Book Review: Dead Endless by Dave Galanter

Cover of Dead Endlessby Dave Galanter(Note: This review contains spoilers for Star Trek: Discovery Season 2.)

Pride Month may be winding down, but if you’re looking for LGBTQIAP+ stories to read (besides the gigabytes of fanfiction we have online, that is), how about a novel featuring Star Trek’s first canon gay couple?

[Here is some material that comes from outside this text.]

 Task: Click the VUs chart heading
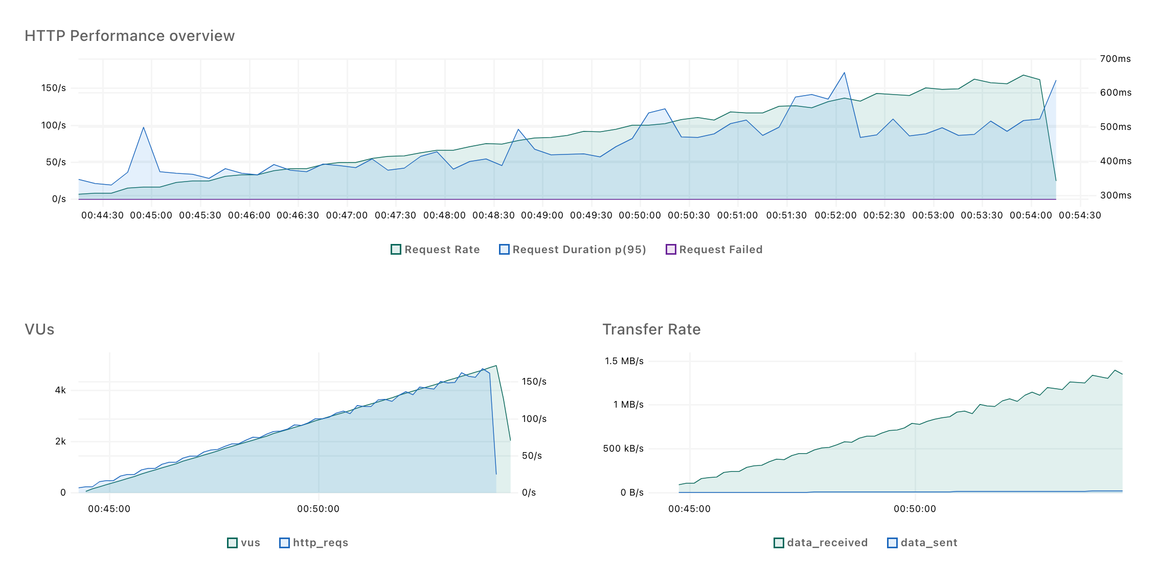coord(39,329)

Dead Endless by Dave Galanter is the sixth book in the Star Trek: Discovery tie-in series, published in 2019. It takes place during the show’s second season, focusing on Doctor Hugh Culber’s struggle to survive the mycelial network and reunite with his husband, Lieutenant Paul Stamets. Meanwhile in another universe, a Paul who never got together with Hugh is haunted by a mysterious voice calling his name every time he uses the spore drive. His colleagues, especially Tilly, are both concerned and fascinated, and immediately start experimenting with communication methods that could travel through the network. Hugh is not the only one calling out from there, however, and the Discovery crew’s experiments have consequences they could never have predicted.

I enjoyed this book, not only for its classic Trek-style mystery (who are these other beings signaling from inside the mycelial network, and what do they want?), or for its quirky humor (you’d never believe how effective a strategy the song “Old MacDonald” can be), but for its relationships.

Published in 2019 before Season 3 aired, it foreshadows several developments from the later seasons: Michael Burnham is captain, Saru is first officer, and the atmosphere on board is lighter and freer than Lorca’s “militaristic aura” would ever have allowed. Paul acts as a fondly exasperated mentor to Tilly (“Can we work on you having unexpressed thoughts?” he asks her at one point). The underrated bridge officers—Rhys, Bryce, Detmer, Owosekun and Nilsson—tease each other over lunch and make valuable contributions to solving the mystery. Characters who are dead in the prime universe—Airiam, Landry, Straal and Captain Georgiou—are alive and well in this one; Galanter drops them in so matter-of-factly that the impact is all the more emotional. Even Ripper the tardigrade appears, here named Ephraim, guiding Hugh through the mycelial network with wise, if cryptic, telepathic advice that recalls Sisko’s conversations with the Prophets in DS9:

“Paul remembers you.”

“He does? Are you sure?”

“He does, and he doesn’t, and he will, and he won’t.”

“Yes, I … I remember a Paul who didn’t remember me right. He wasn’t my Paul. He tried to trick my Paul. He wasn’t good – wasn’t right.”

“Figuring out who is and is not ‘good’ can be as difficult as learning what ‘good’ means.”

Paul and Hugh’s love for each other is at the heart of this story. Paul, who is single in this universe, falls hard for the handsome stranger who shares his passion for science, and who remains kind despite his suffering. For Hugh, it’s a bit more complicated, as he feels torn between staying in this safe haven and going back into the deadly mycelial network, on the chance of finding his own universe again. “You might be just the you I need right now,” is how he puts it, “But he [Prime Paul]’s the you I married.” Marriage, to Hugh, means loving every aspect of his husband, in every universe. (Except maybe Mirror Paul, but that’s understandable. Hugh is a doctor, not a saint.) Even for those of us who have watched all five seasons and know how the story ends, I found it difficult not to get drawn in by a love that transcends universes.

The one thing that bothered me was something beyond the author’s control. From a post-COVID perspective, adding a subplot about Federation colonies suffering from a disease called “blood-burn” to add urgency to Discovery’s mission, without any real details about the people affected – and with one of the protagonists a medical doctor, no less – seems rather cavalier. To be fair, though, Galanter couldn’t have known that a pandemic would break out only a year after this book was published. Looking back, we fans can see how much both we and the show have changed.

I chose to review Dead Endless for Pride Month because, as far as I know, it’s the first and only authorized Star Trek tie-in novel with a queer love story as the main plot. (If I’m wrong, please let me know in the comments.) As such, it’s a great example of representation, as are the comic book Star Trek: Celebrations and the audio play No Man’s Land, not to mention the TV shows themselves. By this time next year, here’s hoping for more.


Star Trek Discovery: Dead Endless is available in paperback and audiobook. It is available online or at your local retailer.